Est-il possible de trancher expérimentalement la question entre le temps universel et le temps relatif ? La réponse est affirmative. Si l’on admet le temps universel, le déplacement des lignes du spectre par les champs de gravitation est impossible (cf. pp. 120 et 208). La raison en est simple. Dans ce cas, en effet, les accroissements ds, dx, dy, dz, dt, dt’ s’effectuent simultanément ; ils ont donc lieu dans le même intervalle de temps. De sorte que l’on ne peut plus assimiler dt et dt’ à des périodes ; ce sont des mesures différentes de la même durée tout comme les nombres 60 et 3 600 sont des mesures différentes de l’heure.

Parmi les nombreux expérimentateurs qui scrutent le spectre solaire pour y chercher le déplacement d’Einstein, nous signalerons le Pr Julius d’Utrecht, qui, faisant porter son étude sur 446 raies, a déclaré catégoriquement que l’observation ne confirmait pas la prévision d’Einstein.

C’est donc le temps universel qui s’imposerait.

Une remarque importante pour terminer.

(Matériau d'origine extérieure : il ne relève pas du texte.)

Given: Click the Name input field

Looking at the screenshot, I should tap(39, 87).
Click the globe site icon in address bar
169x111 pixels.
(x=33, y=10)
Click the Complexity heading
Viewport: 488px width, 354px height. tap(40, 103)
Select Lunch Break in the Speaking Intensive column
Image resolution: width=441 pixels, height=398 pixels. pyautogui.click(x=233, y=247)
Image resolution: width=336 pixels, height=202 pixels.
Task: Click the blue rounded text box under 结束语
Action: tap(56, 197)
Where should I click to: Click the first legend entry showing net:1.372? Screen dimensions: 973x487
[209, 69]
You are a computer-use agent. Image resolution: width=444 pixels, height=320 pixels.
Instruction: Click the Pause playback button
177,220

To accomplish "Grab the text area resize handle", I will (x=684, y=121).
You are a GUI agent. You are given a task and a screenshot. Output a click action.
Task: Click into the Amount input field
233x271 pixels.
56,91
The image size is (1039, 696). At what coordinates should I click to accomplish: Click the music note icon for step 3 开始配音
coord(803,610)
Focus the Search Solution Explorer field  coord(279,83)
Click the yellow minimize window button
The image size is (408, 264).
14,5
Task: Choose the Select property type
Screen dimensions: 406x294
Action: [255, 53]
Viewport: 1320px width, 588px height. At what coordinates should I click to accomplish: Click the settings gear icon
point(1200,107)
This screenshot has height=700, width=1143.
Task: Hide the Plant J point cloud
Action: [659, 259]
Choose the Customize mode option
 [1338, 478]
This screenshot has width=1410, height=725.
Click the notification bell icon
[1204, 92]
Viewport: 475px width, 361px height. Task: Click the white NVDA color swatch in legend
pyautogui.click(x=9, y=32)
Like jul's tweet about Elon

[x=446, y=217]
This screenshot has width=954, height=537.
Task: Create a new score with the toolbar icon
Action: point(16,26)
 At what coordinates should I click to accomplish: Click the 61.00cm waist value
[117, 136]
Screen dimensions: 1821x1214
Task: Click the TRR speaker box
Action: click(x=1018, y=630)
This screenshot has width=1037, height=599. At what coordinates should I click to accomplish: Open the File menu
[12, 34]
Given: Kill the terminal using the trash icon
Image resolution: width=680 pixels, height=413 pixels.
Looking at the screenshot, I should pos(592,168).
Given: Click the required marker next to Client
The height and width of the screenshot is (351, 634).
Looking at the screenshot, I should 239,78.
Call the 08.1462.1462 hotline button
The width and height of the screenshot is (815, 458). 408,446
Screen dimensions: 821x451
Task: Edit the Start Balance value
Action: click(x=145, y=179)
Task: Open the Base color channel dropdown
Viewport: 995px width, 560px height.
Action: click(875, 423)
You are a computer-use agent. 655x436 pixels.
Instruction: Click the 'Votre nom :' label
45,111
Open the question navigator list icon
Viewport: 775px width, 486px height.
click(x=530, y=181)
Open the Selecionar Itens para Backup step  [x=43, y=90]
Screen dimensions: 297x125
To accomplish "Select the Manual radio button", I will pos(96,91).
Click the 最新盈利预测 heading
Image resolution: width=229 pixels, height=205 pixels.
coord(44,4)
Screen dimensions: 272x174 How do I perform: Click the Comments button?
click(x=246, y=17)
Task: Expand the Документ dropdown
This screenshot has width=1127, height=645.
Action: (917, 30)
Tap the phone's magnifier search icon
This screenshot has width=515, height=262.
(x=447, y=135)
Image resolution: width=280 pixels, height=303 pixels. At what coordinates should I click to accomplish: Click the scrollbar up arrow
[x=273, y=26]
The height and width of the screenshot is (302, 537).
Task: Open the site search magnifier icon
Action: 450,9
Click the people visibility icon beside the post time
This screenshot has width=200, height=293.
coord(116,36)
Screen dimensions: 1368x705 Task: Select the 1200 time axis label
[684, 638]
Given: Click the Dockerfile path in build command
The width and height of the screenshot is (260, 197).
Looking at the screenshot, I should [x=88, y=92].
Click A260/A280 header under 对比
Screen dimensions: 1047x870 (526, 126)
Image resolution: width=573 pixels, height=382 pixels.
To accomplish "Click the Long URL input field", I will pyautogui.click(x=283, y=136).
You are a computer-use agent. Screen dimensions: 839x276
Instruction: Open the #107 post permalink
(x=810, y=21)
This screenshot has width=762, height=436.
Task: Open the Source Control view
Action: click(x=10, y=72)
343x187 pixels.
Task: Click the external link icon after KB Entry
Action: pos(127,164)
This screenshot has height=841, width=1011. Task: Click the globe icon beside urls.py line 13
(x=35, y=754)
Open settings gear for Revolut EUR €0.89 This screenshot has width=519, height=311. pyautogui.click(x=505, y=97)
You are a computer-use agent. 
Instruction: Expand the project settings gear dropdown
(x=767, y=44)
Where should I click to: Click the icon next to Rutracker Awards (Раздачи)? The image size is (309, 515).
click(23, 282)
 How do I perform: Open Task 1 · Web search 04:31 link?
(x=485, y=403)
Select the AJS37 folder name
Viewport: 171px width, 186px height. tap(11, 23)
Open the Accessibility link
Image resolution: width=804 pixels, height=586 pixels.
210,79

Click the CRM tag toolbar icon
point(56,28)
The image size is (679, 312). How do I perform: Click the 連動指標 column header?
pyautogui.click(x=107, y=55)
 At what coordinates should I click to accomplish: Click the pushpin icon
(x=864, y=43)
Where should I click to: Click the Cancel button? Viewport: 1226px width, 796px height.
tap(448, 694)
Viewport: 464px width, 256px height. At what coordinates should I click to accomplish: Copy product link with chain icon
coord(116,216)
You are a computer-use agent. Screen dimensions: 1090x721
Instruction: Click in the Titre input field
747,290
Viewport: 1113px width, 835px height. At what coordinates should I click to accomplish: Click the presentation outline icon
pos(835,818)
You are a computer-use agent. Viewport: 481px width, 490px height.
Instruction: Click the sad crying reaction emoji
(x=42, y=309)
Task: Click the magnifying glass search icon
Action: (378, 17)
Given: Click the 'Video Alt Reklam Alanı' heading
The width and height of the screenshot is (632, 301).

Dans la théorie de la relativité, le temps universel ne se laisse pas représenter par une quatrième dimension qui s’ajouterait à l’espace. Comme l’a montré M. Willigens, dans son important mémoire, le temps universel se représente, géométriquement, comme un rapport d’homothétie. Une fois de plus, ne confondons pas une simple figuration géométrique avec la réalité qu’elle représente.